■ **Directions**:
The response must consist of the lines from the one holding "Task: Open the three-dot post options menu" through the final line of the entries, given again exactly and without any pictures.

■ **Stored items**:
§
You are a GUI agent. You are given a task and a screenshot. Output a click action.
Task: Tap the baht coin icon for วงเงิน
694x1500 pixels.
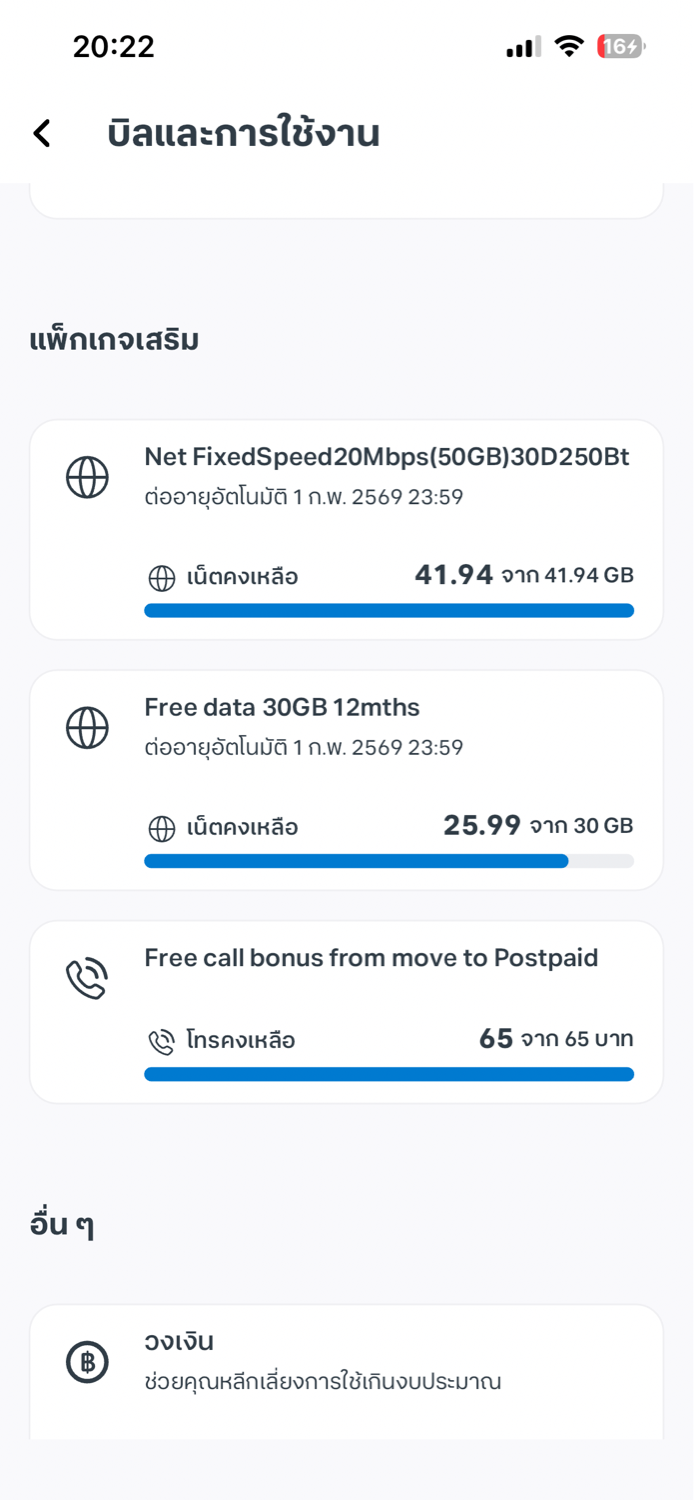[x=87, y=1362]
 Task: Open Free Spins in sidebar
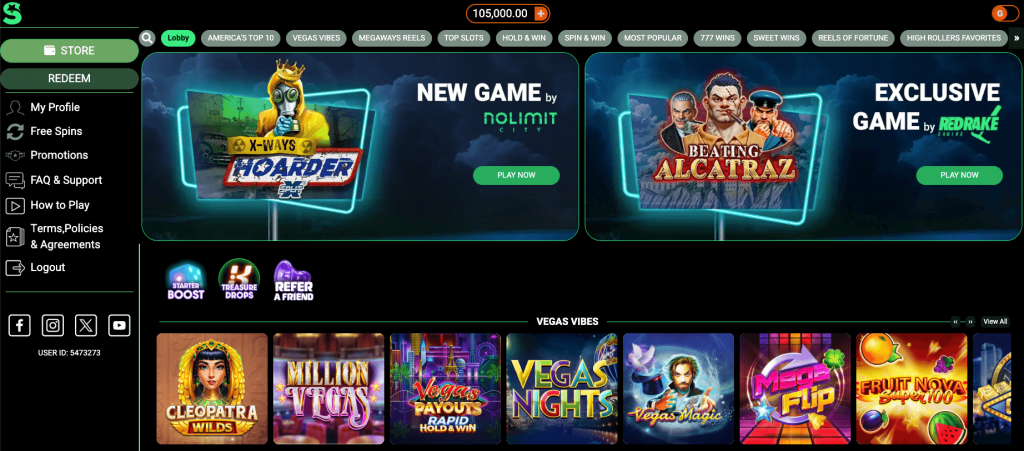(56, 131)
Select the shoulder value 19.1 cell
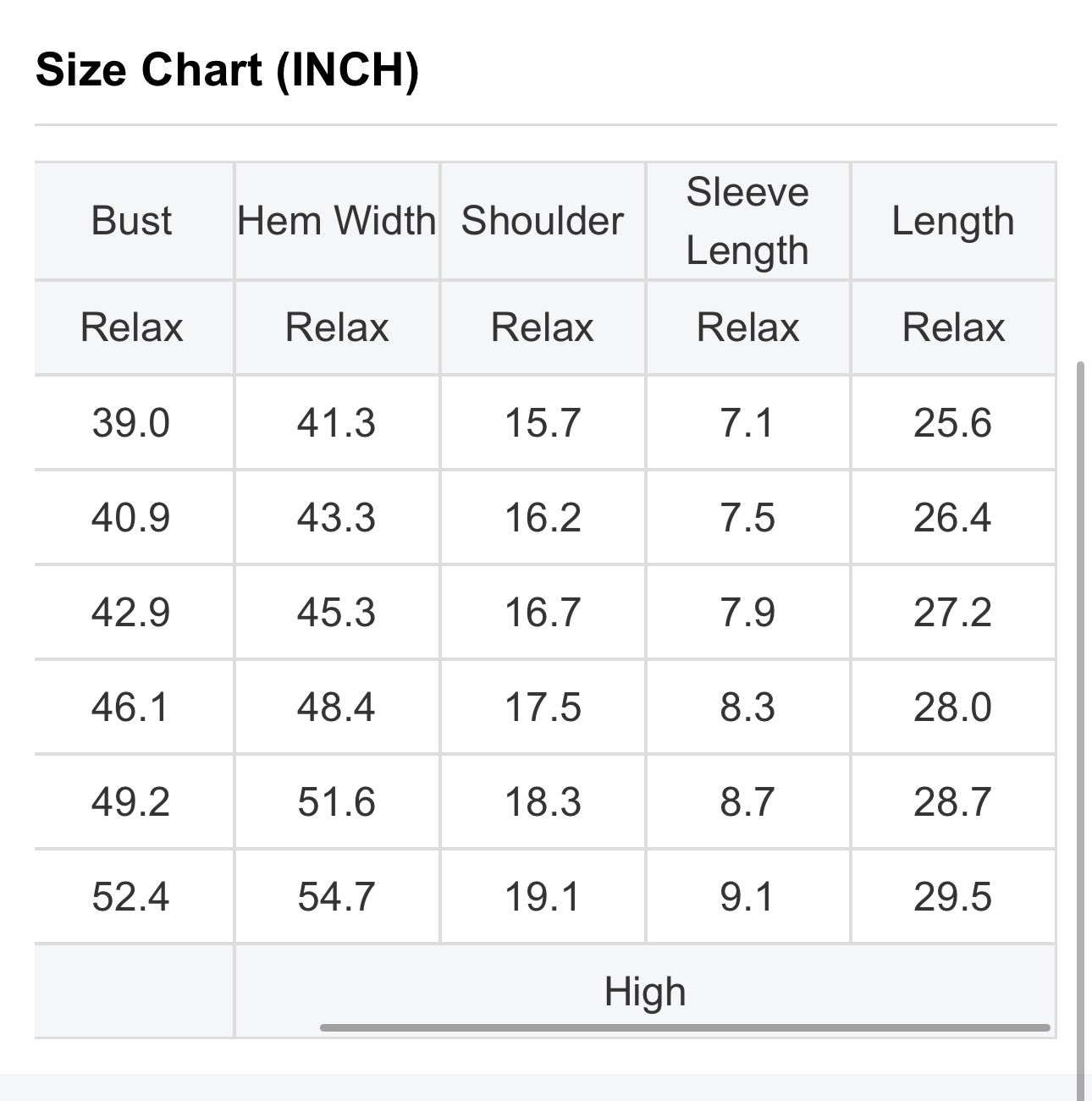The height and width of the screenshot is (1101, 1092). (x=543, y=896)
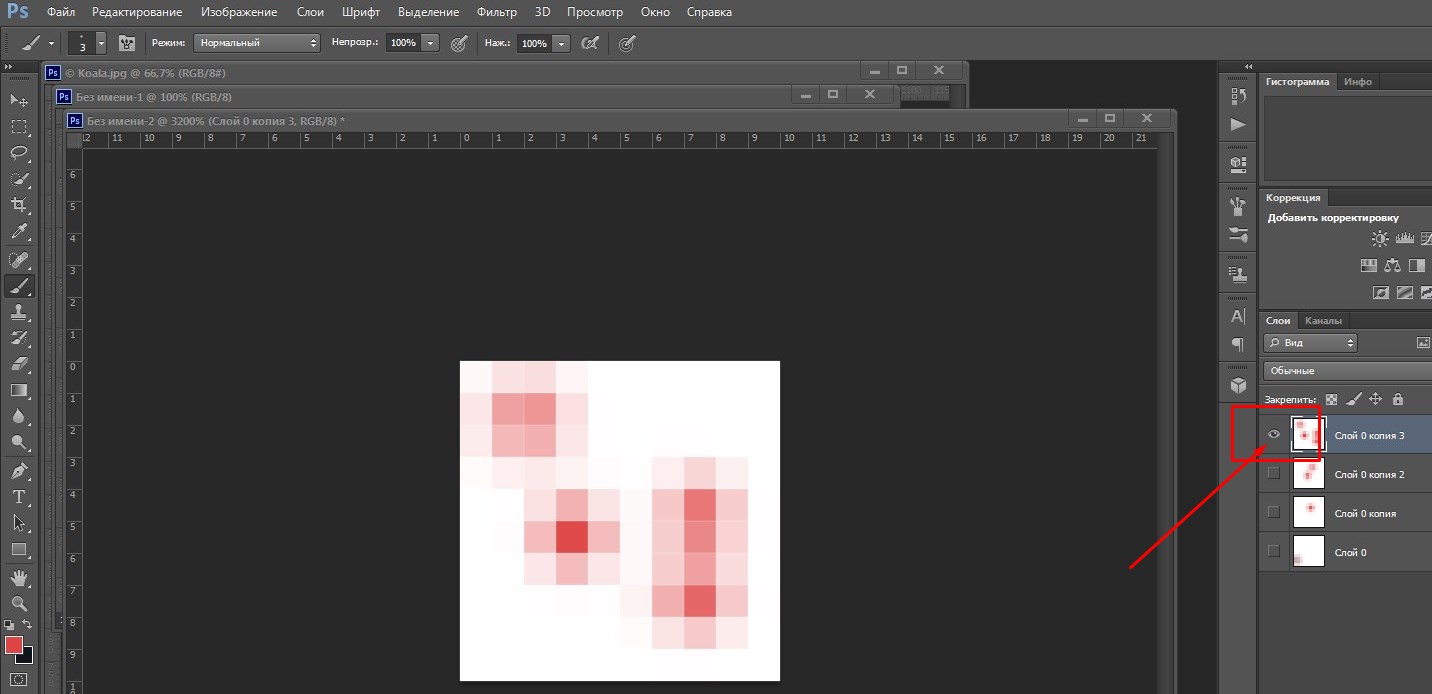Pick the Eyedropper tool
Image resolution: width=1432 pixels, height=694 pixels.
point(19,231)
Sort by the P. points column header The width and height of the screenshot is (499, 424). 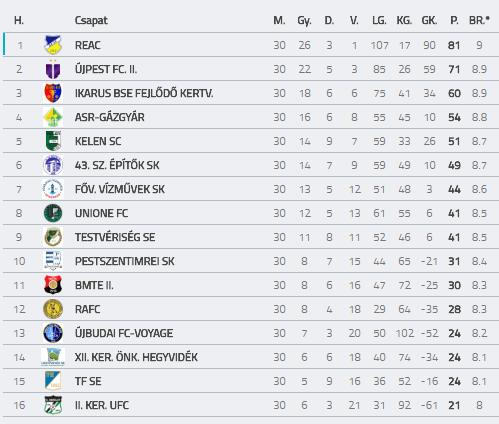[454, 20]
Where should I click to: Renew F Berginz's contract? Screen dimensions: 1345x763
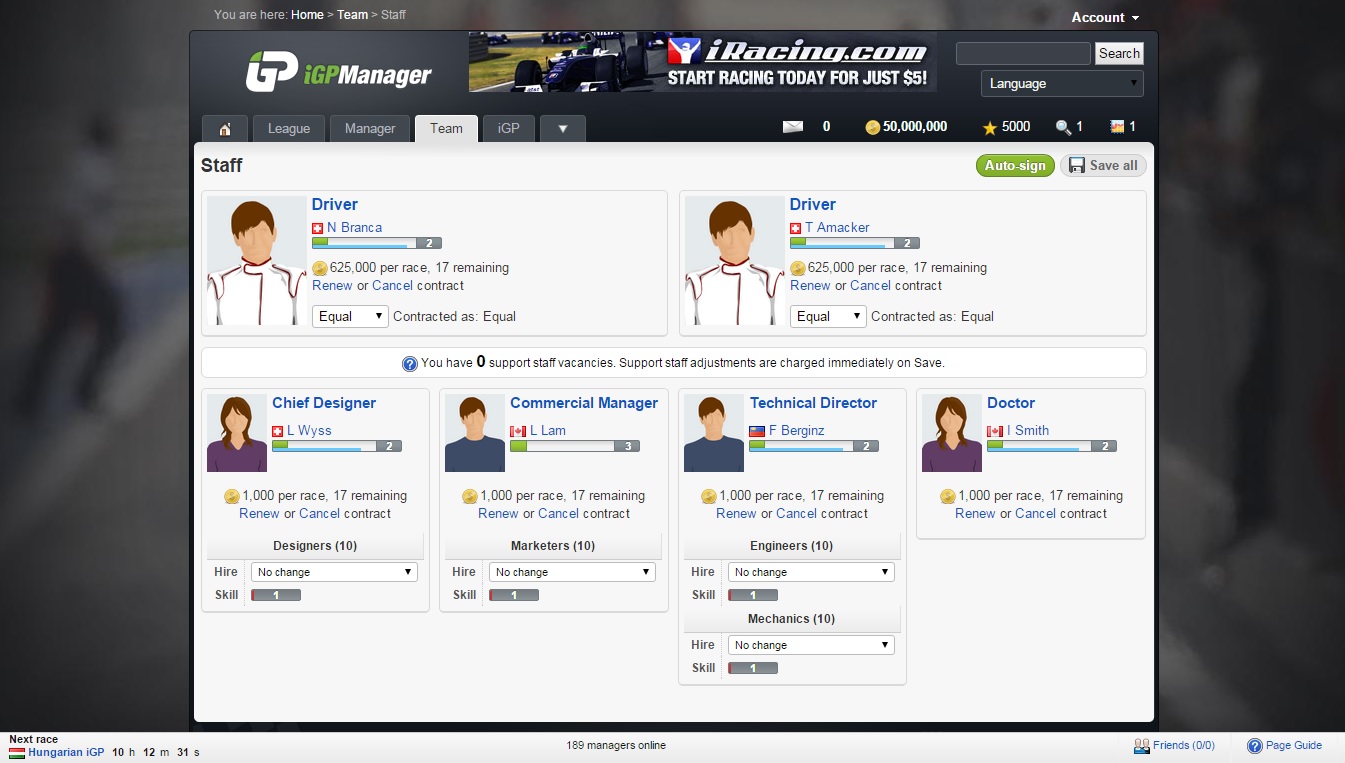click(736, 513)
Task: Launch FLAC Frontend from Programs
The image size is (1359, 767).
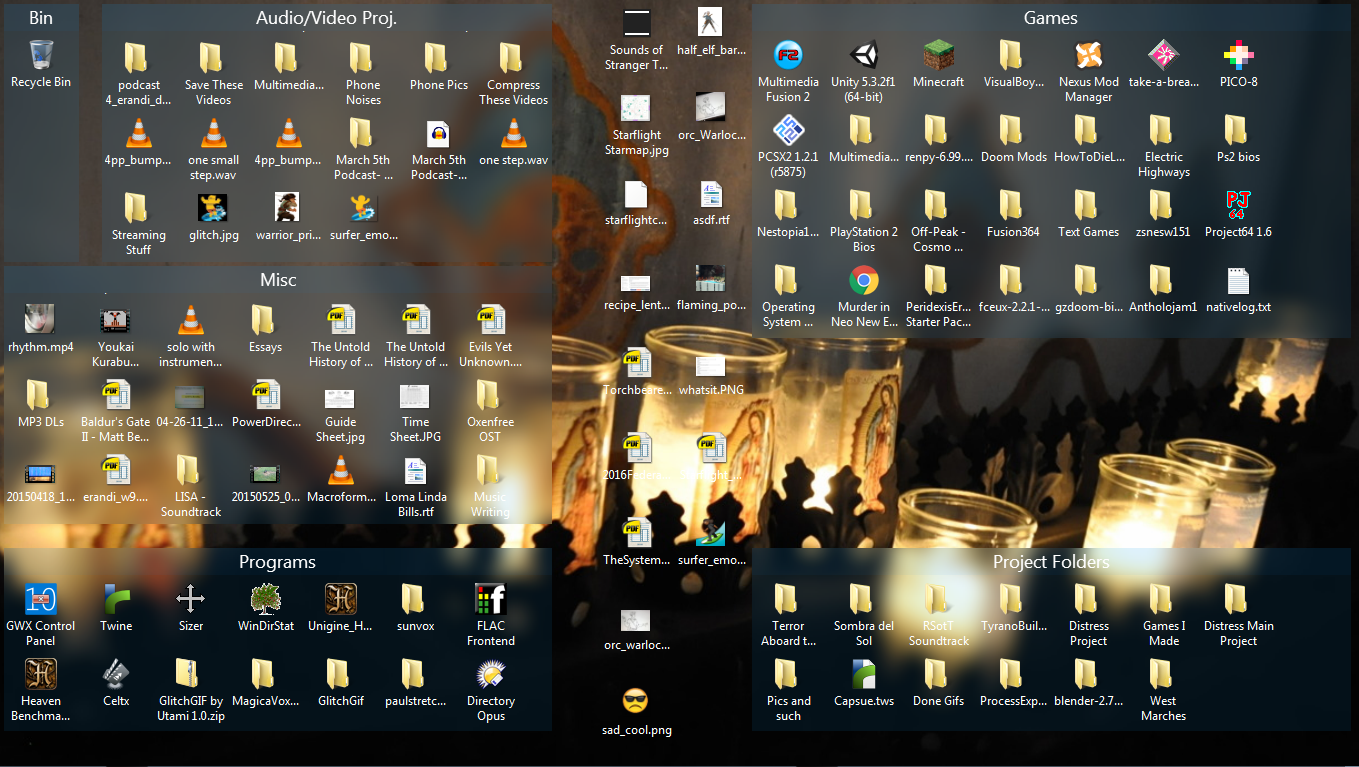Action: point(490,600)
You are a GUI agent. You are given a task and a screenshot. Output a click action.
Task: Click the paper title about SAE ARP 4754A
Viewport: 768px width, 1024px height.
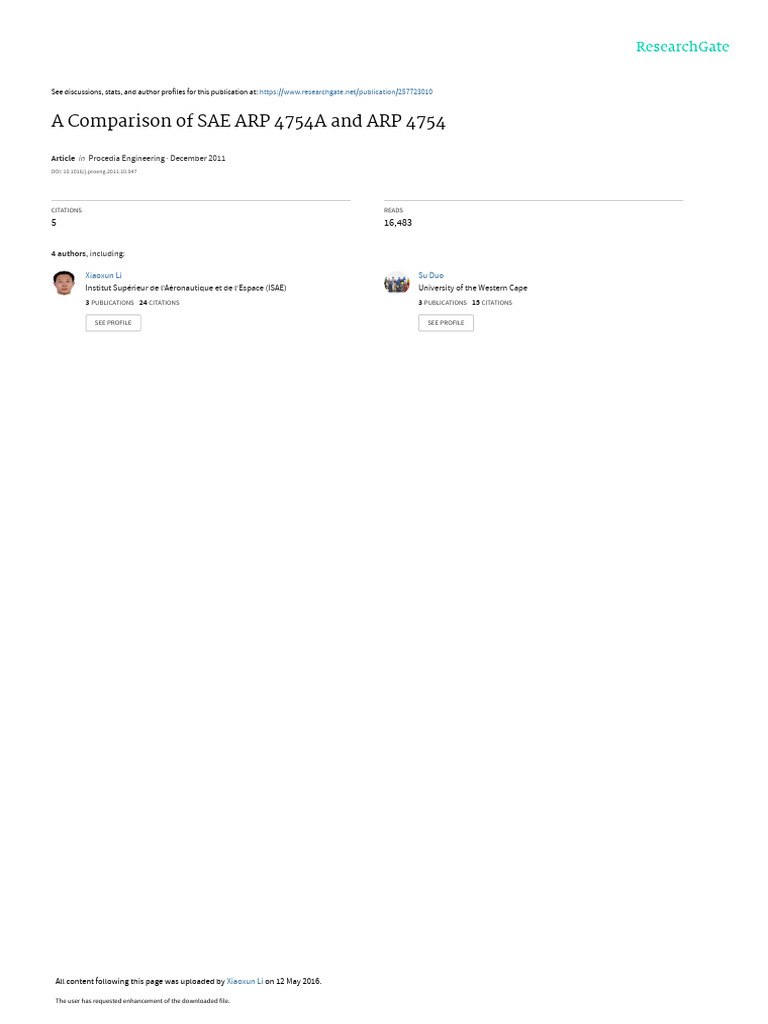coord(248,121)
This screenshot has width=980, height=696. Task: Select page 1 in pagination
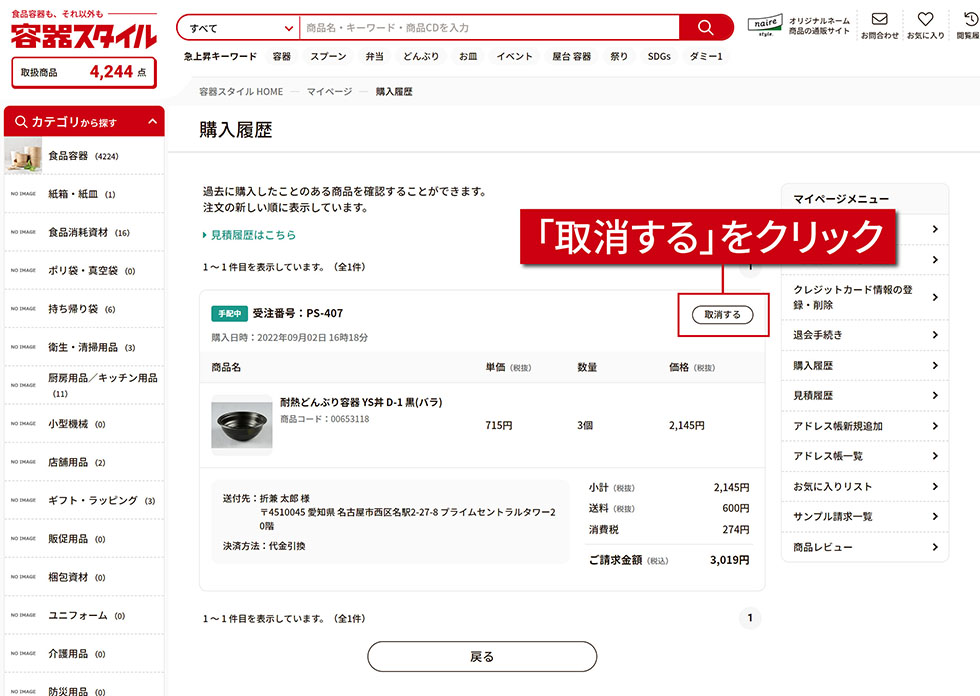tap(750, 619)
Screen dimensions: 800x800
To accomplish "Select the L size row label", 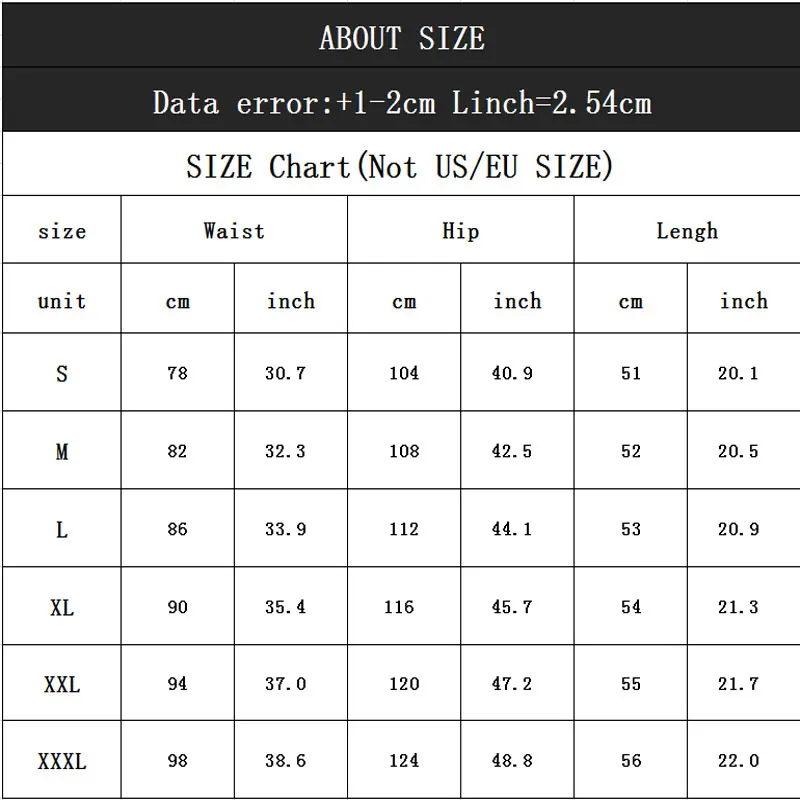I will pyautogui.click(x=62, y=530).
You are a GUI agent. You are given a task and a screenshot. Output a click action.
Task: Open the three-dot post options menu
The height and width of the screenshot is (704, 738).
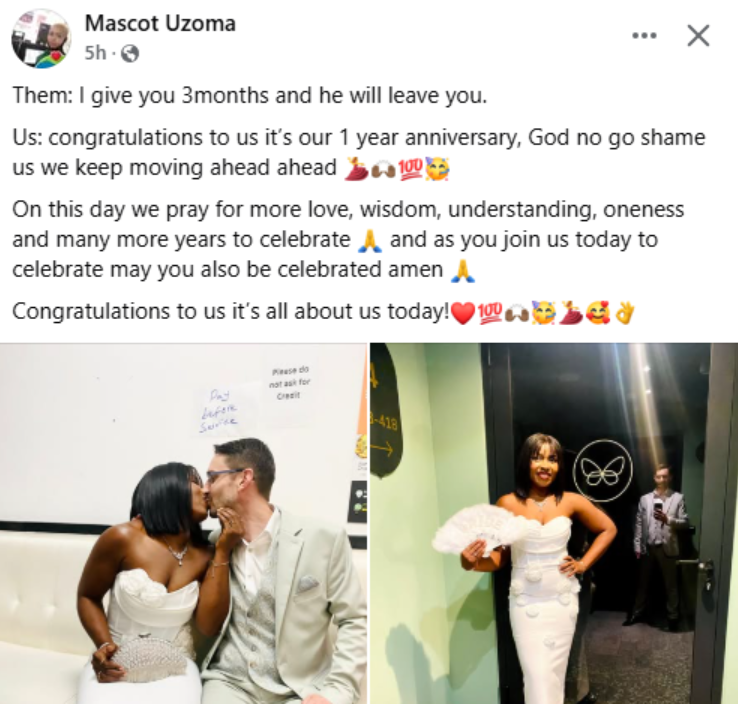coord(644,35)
§
■ **Final answer**:
Task: Open the three-dot post options menu
The height and width of the screenshot is (704, 738).
coord(644,35)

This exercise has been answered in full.